My rating: 5 of 5 stars
For a period of 11 years, this text has haunted my intellectual corridor. It was originally introduced to me by Minister Ezekiel Khepera in the course of a discussion where I was most likely railing against the outcomes of capitalism and contemplating the socialist position. He suggested I might benefit from analyzing the text and revisiting the issue afterwards. I was unable to locate it anywhere until an Amazon search discovered it at a secondhand shop somewhere in the range of $40 dollars.
Time shift forward 11 years to our present future and I had forgotten the text almost entirely upon becoming obsessed with a little site called Goodreads which served only to increase my voracious appetite for the printed page. While tagging and assembling my various reading databases, this text wandered its way into my current course of study once again.

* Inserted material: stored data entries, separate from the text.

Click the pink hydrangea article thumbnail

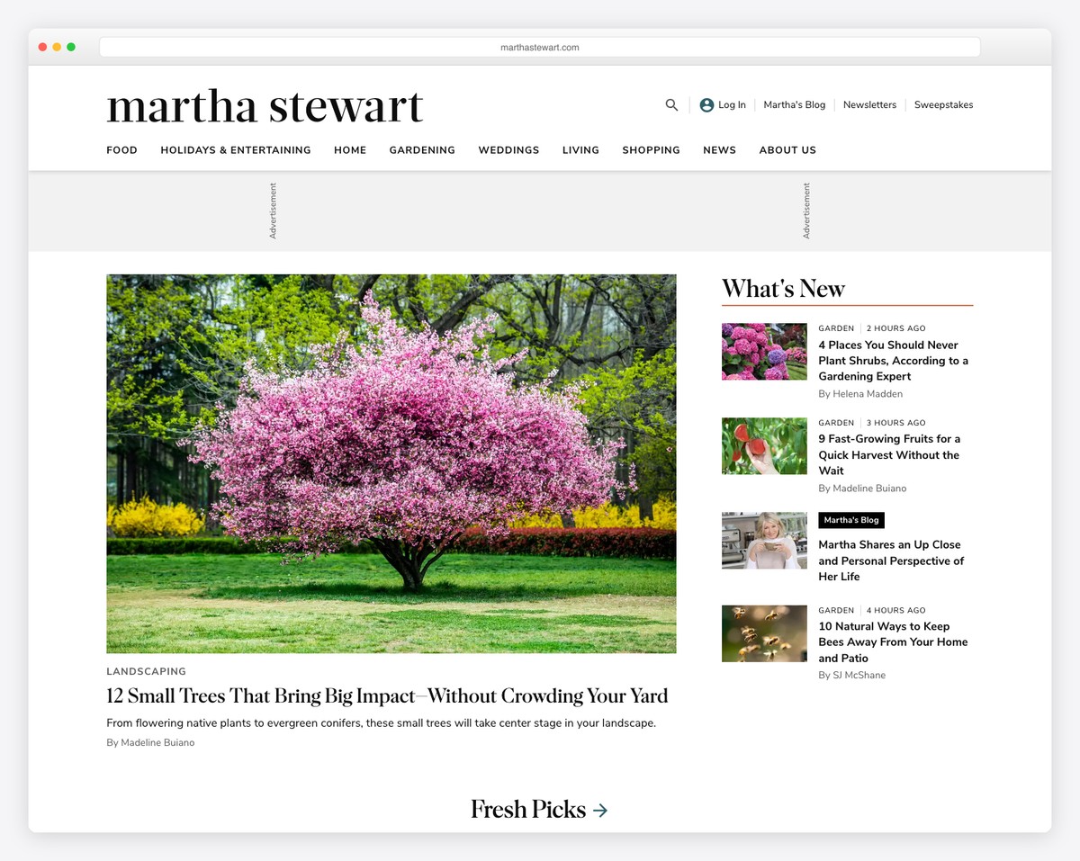[x=763, y=351]
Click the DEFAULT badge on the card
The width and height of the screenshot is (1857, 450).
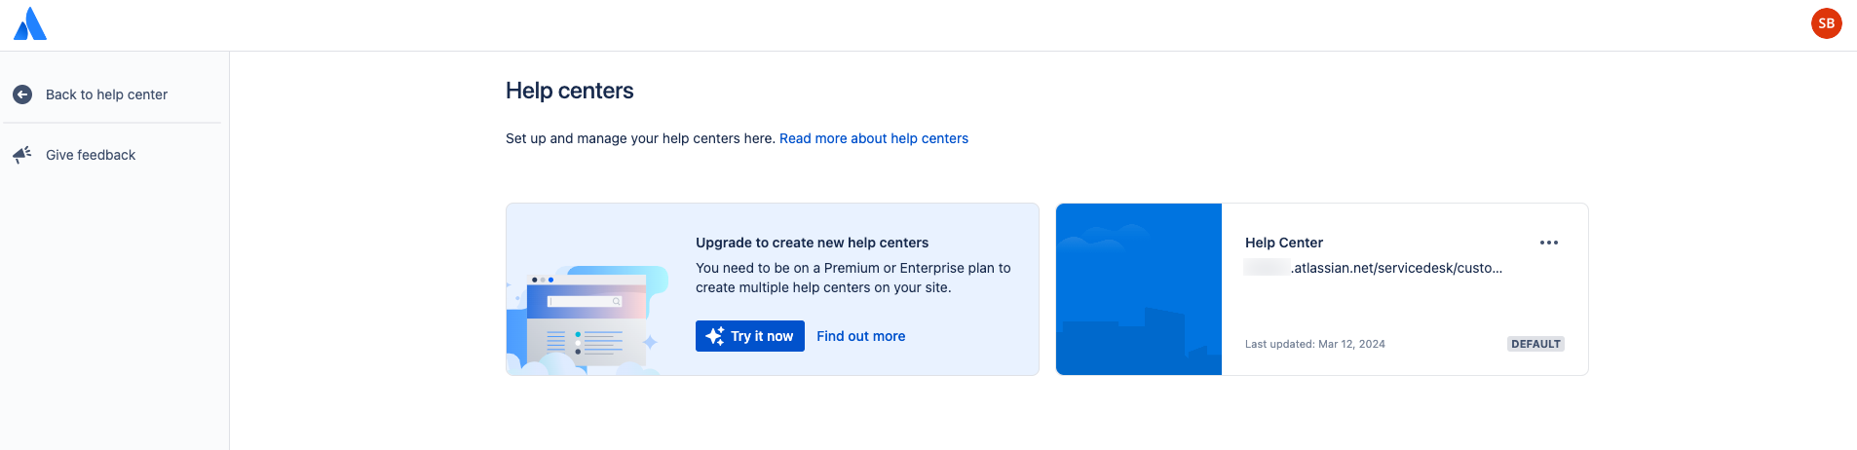[x=1535, y=344]
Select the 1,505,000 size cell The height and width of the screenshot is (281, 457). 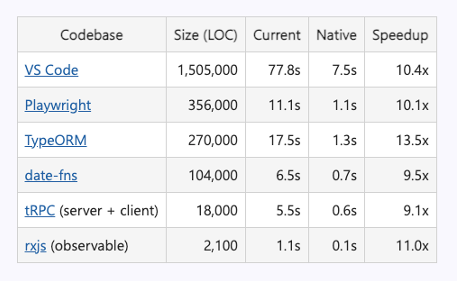click(x=206, y=70)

Carlos Moore offers a most compelling argument for reexamining the compatibility of Marxism-Leninism with the struggles of black people by showing the measure of racial sickness that existed at the very foundation of the philosophy. In order to accomplish the task, he employs the tools of Marx and Engels’ own letters to one another and various publications of their day in order to display that in crafting a political construct that aims to be entirely at the service of the proletariat working class, they were particularly selective in whom they deemed worthy of self determined rule. Some of his most surprising findings display to the reader that Marx and Engels in many instances were in favor of both certain forms of slavery and colonialism so long as the rewards were returned to the party.
Were I naive enough to think that a flawed foundation makes a thing itself entirely tainted, I might have renounced my citizenship on these shores long ago. The thing that makes Moore’s critique of Marxist-Leninist philosophy in particular and Socialism in general so biting when applied to the larger struggle for black freedom is that the Communist and Socialist party in America compounded an already egregious founding by simply not being clear enough in their position on racism at a time when they held overwhelming sway in the black community during the post-Reconstruction and Harlem Renaissance period.
By failing to help a white laborer overcome their internal racial prejudice and personal privilege, they displayed themselves to be no different from the Northern Republican or the Dixiecrat, a political swindler wishing to whisper sweet nothings to black people in order to solicit our assistance with their aims, but neglecting to deliver on the commitments made to us. This failure further cemented new European immigrants in the social caste structure as racially “white” and made conversation of class a moot point where black people were concerned.
Racism is an issue that black people have to confront daily and we can ill afford allies who will choose non-confrontation above clear and decisive action. This analysis is of particular importance in the present day where some might have us believe that race divisions are now effectively submerged beneath divisions of class. This is no truer today than it was in the time of Hubert Henry Harrison and since I have learned from the struggles my intellectual ancestor, I will not see my political concern minimized because you fail to understand the full measure of the problem.